И действительно, крылатая стайка грохнулась куда-то в малинник. Моментально.
- Люська, извергиня, выключи! "Гринписа" на тебя нет!
- Таки да, нет его. А мы "Гринпису" не подконтрольны. - Она достала сачок, авоську какую-то и шустро нырнула в кусты.
- Ну вот, почти всех собрала. Двое еще где-то шастают, но тоже скоро будут. Чего смотришь? Интересно?
- Интересно. А чем еще ваша контора занимается?
- Ну, например, обеспечивает спокойные переговоры. Знаешь ведь, как бывает? Встречи важные, конфиденциальные, то-се, нужно сохранять ясность рассудка... Тут никаких случайностей вроде залетных розовых слонов допускать невозможно. Для этого у нас есть заградительные картины. Такую где-нибудь в офисе повесишь - и ни один присутствующий не напьется. Морочливое дело, скажу я тебе. Но прибыльное.
- Это вроде того кошмара, который ты у озера живописала?
- Ага, вроде того. Но то был подмалевок. А законченная заградкартина требует еще специальной обработки.
- Какой же?
- Эмоциональной. Всю технологию я тебе рассказывать не буду, ноу-хау как никак. Но вобщих чертах - после того, как предварительные работы закончены, нужно чтобы в помещении, где эта картина находится, испытывались сильные эмоции. Лучше не слишком позитивные. И лучше, чтобы по отношению к картине.
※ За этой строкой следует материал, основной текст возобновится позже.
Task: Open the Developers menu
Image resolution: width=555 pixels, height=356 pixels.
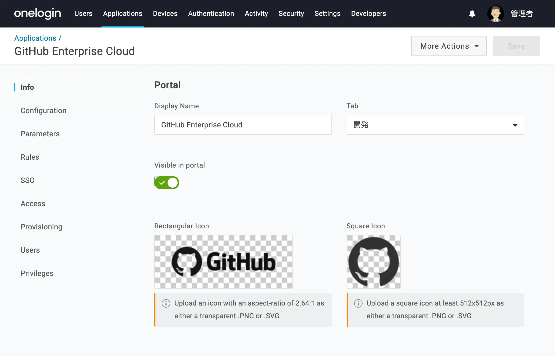Action: [x=368, y=13]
- В смысле, чтоб ее ругали?
- Примерно так. Без спецобработки только гении могут загранкартины делать. Вот, Мунк например. Ты его "Крик" видела? С такой картиной в одном кабинете сидеть не будешь, не то что напиваться. Но я ж не Мунк. Мне спецобработка позарез нужна. Раньше проблем не было. Мой бывший как видел эту живопись - сразу из себя выходил. Орал как резаный. Все хотел, чтобы я бросила этой фигней заниматься. Знаешь, сколько я тогда заказов брала! А теперь - полный застой.
- Что так?
- Понимаешь, Женька мой - какой-то мямля. Я основу сделаю, посреди комнаты размещу, а он ходит и только умиляется. Типа, чем бы дитя не тешилось. Я ему говорю: ты не стесняйся, скажи! А он: замечательно. Любит он меня, вот в чем дело...
- Да разве это плохо?
- Хорошо, конечно. Только вот в финансовом отношении тяжко. Да брысь ты отсюда, кому говорю!!!!
Я схватилась за сердце.
- Люська, ты меня заикой сделать хочешь?
- А чего он? Ясно ж было сказано - сюда не подлетать. Хорошо хоть ты тоже на них не реагируешь. Ну, Иннокентий, схлопочешь ты у меня!
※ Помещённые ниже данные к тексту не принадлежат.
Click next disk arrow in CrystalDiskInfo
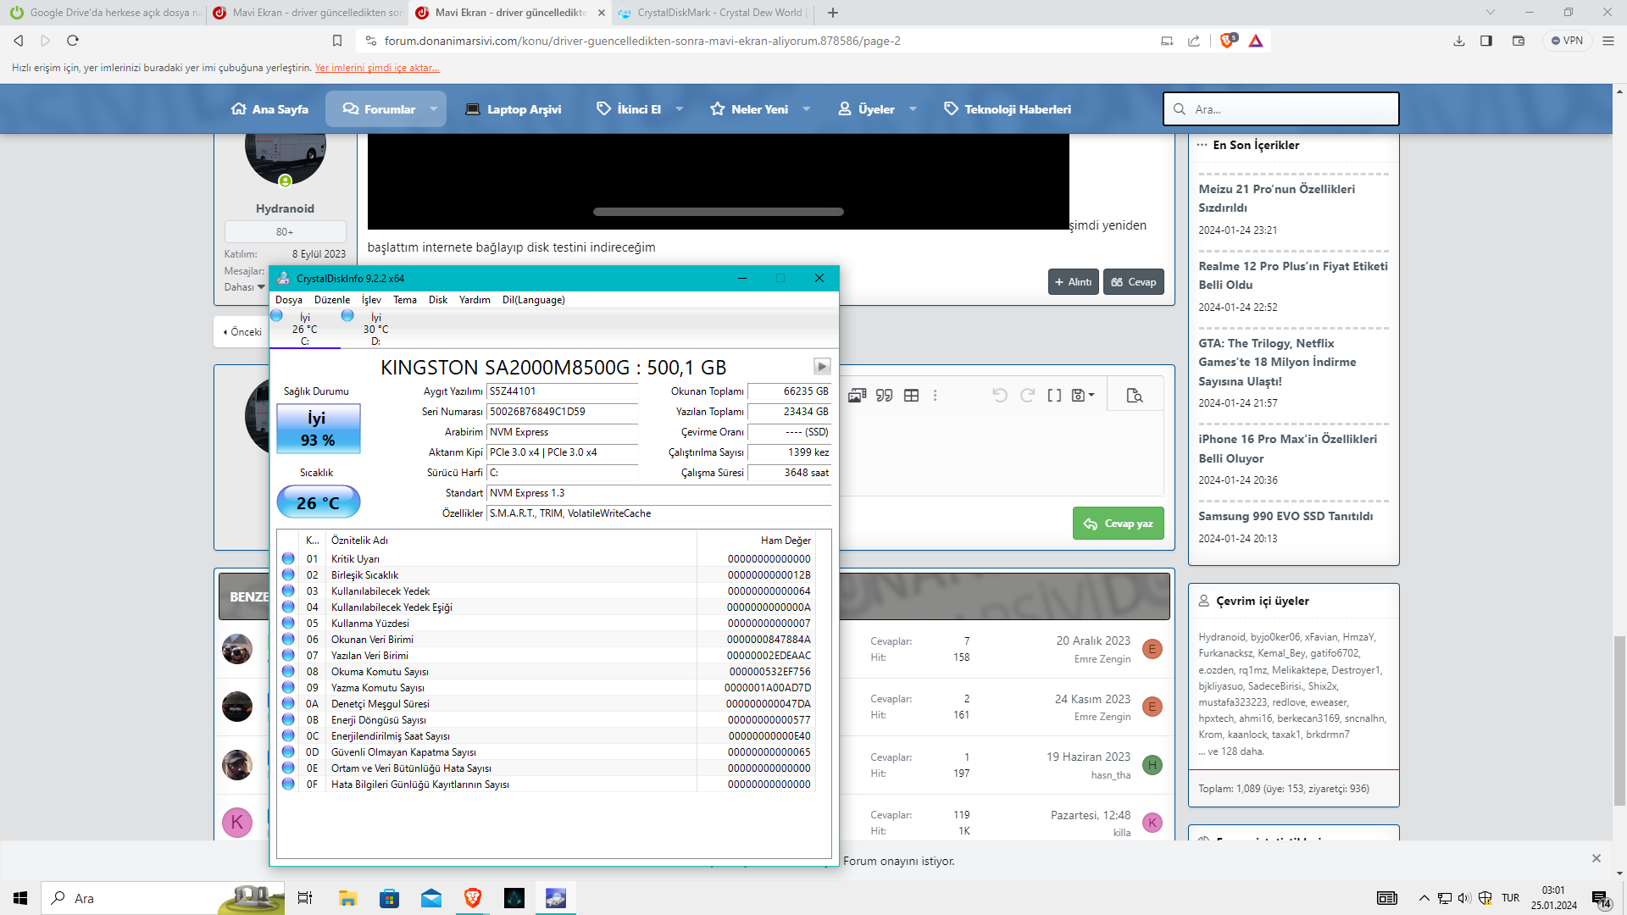Image resolution: width=1627 pixels, height=915 pixels. tap(821, 367)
- Иннокентий? Ты их что - по именам называешь?
- Вообще-то нет. Этот у меня единственный с именем. Остальные послушные более-менее, а Иннокентий вечно лезет. Лентяй каких свет не видел. Как устанет летать - все норовит на плечо мне плюхнуться. Весу в нем конечно нет, но я ж их на себе таскать не нанималась! Ух ты! - Люсинда посмотрела на часы и погасила папироску. - Заболталась я с тобой, а там Женька уже наверное волнуется. Он всегда почему-то волнуется, если я поздно прихожу. Смешной...
- Люська, я о тебе напишу.
- Ты чего? Я ж конфиденциальность подписывала. У нас в конторе афишировать запрещено!
- Странная ты женщина. Думаешь, этому хоть кто-то поверит?
- А и правда, все равно никто не поверит. Ну, тогда пиши. Пока!
Люсинда помахала рукой и легко зашагала к домам. Почти невесомый, но наглый Иннокентий удобно расположился у нее на плече, в такт ходьбе потряхивая лопухастыми ушами.